L’Ituri reste l’épicentre principal de l’épidémie, concentrant l’essentiel de l’attention des équipes de riposte. À l’inverse, le Sud-Kivu affiche un signal encourageant : la province compte désormais 76 jours sans nouveau cas confirmé, une évolution qui témoigne des progrès réalisés dans le contrôle de la transmission.
Depuis le début de l’épidémie, 4 566 cas confirmés ont été recensés. Le bilan fait également état de 2 128 décès, tandis que 918 personnes ont été déclarées guéries. À la date du 11 août, 570 patients sont encore en isolement ou pris en charge dans des structures hospitalières. Le taux de létalité s’établit ainsi à 46,6 %, un niveau qui souligne la gravité persistante de la maladie.
Sur le terrain, la surveillance épidémiologique demeure au centre de la stratégie. Les équipes poursuivent l’identification et l’investigation des cas suspects, le suivi des personnes ayant été en contact avec des cas confirmés ainsi que le dépistage des voyageurs.
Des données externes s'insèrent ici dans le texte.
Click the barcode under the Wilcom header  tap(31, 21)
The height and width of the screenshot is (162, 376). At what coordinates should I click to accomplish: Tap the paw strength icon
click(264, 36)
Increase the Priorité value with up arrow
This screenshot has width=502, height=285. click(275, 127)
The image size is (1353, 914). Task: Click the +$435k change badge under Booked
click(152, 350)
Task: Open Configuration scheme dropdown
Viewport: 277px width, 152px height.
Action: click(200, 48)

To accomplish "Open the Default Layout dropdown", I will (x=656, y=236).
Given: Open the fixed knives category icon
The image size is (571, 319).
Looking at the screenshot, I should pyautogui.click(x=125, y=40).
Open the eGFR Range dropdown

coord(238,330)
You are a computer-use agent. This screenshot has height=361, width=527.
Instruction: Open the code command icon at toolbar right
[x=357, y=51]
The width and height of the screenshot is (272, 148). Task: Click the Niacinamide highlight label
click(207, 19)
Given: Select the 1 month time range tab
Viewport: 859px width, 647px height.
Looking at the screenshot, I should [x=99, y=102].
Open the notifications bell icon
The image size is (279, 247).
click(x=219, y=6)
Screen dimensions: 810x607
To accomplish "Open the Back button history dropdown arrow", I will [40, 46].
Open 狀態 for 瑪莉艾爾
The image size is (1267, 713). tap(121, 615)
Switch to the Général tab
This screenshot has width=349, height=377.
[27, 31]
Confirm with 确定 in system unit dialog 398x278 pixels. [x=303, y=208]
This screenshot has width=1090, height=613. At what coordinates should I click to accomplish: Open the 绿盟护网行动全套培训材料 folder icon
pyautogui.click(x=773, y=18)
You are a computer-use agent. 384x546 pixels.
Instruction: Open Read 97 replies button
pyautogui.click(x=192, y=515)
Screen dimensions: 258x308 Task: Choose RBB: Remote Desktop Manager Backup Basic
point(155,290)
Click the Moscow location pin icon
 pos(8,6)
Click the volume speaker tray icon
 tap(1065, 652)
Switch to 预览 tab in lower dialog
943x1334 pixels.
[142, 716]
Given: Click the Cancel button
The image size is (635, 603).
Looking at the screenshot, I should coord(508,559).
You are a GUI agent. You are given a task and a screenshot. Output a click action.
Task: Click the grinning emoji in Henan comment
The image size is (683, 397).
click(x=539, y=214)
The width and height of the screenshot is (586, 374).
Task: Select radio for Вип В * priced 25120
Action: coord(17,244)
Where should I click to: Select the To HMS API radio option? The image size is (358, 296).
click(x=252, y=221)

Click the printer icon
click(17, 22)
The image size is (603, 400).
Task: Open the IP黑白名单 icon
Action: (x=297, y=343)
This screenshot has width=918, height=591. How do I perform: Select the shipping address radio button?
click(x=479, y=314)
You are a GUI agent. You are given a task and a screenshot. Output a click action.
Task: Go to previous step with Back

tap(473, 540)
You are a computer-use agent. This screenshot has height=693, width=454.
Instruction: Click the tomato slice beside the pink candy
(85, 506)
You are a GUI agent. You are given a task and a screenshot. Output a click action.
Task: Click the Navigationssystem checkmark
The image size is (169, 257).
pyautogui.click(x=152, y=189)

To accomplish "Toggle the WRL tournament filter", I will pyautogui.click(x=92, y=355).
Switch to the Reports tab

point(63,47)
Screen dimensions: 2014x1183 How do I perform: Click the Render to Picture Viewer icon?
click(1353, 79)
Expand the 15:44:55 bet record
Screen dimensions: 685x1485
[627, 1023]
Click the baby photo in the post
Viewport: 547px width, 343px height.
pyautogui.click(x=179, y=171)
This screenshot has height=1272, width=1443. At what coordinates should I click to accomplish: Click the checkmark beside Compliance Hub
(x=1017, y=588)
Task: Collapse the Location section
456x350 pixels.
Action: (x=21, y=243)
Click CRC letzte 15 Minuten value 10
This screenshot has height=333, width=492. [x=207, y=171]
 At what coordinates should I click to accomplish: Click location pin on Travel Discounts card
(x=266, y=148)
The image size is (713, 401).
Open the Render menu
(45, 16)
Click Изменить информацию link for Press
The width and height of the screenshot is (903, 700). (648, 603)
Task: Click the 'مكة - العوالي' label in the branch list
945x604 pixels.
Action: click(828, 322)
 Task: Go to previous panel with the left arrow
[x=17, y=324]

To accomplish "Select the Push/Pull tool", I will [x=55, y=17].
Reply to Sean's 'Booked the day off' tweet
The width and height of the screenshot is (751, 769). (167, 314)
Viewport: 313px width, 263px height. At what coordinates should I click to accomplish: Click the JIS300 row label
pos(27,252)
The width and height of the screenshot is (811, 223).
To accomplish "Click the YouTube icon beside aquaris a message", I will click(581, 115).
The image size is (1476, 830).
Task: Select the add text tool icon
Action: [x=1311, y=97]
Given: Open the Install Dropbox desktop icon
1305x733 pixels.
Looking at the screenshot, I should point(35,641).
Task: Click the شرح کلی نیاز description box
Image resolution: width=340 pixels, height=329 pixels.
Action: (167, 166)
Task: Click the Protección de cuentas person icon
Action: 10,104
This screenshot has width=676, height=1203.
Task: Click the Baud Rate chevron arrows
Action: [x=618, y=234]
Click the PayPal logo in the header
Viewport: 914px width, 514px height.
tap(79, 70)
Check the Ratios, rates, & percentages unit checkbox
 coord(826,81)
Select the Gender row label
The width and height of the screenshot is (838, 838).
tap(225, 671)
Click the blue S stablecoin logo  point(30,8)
Le taux de suivi des contacts atteint actuellement 82,4 %, traduisant une mobilisation soutenue des acteurs de la riposte.
La prise en charge médicale continue également de se renforcer avec la mobilisation des centres de traitement, des ambulances et des équipes spécialisées. Mais au-delà du dispositif sanitaire, les autorités et les équipes de riposte insistent sur le rôle déterminant des communautés. Le signalement rapide des alertes, le respect des mesures de prévention et la collaboration avec les agents de santé restent essentiels pour interrompre les chaînes de transmission.
Alors que la situation demeure sous surveillance dans les cinq provinces touchées, la progression du nombre de guérisons et la stabilité géographique de l’épidémie constituent des signes encourageants. Toutefois, avec plus de deux mille décès enregistrés et une létalité toujours élevée, la vigilance reste de mise.
Les autorités sanitaires appellent la population à ne pas attendre en cas de symptômes suspects et à solliciter rapidement une assistance médicale. Un numéro vert est disponible gratuitement : 151.
La lutte contre Ebola reste ainsi un défi collectif, où la rapidité de l’alerte, l’accès aux soins et la confiance entre les communautés et les équipes sanitaires peuvent faire la différence.